Bitcoin was lower around $13,200, retreating after reaching a fresh 2020 high near $14,100 on Oct. 31.
Tuesday’s presidential election in the U.S. “is going to be the driving force for global markets,” Matt Blom, head of sales and trading for the cryptocurrency-exchange owner Diginex, told clients in a note.
Analysts have warned that markets could see extreme volatility if the election results are murky, and the Federal Reserve has a regularly scheduled meeting just days afterward.
“It seems we will have to wait until after tomorrow when the U.S. goes to the polls before we see any further clarity,” Simon Peters, an analyst for the trading platform eToro, wrote Monday in an email.
In traditional markets, Asian and European indexes rose and U.S. equity futures pointed toward a higher open after last week’s steep drop. Oil prices fell to a five-month low, while gold strengthened 0.5% to $1,888 an ounce.
The oldest and largest cryptocurrency surged 29% in October, the most among the CoinDesk 20 list of top digital assets.

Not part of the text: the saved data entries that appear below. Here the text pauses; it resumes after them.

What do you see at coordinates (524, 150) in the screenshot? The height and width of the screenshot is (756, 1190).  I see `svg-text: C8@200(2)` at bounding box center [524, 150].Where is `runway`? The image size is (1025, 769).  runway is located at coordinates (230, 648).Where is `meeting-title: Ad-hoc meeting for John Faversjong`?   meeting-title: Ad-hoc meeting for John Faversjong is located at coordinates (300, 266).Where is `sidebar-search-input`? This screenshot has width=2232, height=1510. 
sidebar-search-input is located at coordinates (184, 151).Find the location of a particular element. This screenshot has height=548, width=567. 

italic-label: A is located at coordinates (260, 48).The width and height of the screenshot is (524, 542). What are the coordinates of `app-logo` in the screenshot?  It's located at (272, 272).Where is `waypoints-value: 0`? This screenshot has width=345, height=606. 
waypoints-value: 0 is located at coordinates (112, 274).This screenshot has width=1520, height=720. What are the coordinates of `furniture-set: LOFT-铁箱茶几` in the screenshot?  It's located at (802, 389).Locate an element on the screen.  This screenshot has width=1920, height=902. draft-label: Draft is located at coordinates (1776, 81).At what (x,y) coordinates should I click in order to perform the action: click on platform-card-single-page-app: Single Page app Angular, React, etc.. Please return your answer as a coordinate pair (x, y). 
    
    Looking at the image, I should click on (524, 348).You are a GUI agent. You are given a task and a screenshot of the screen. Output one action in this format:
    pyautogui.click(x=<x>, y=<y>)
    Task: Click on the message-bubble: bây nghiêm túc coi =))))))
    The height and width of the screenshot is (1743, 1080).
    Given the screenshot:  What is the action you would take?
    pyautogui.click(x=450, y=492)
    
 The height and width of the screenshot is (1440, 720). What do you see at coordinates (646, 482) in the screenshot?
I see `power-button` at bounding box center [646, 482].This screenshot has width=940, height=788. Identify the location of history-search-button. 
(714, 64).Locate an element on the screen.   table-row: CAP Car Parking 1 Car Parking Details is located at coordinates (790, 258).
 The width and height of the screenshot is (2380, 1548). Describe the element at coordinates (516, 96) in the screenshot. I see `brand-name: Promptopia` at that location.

CoinDesk reported around the start of the month (here and here) that digital-asset analysts were turning more bullish on bitcoin. Some traders had started rotating funds into the cryptocurrency from smaller tokens like Compound’s COMP and Yearn.Finance’s YFI that surged in price earlier this year amid an explosion in popularity of “decentralized finance,” or DeFi.
“We are seeing a return to bitcoin dominance,” said Andrew Ballinger, an analyst at Wave Financial, a digital-asset-focused investment manager based in Los Angeles and London.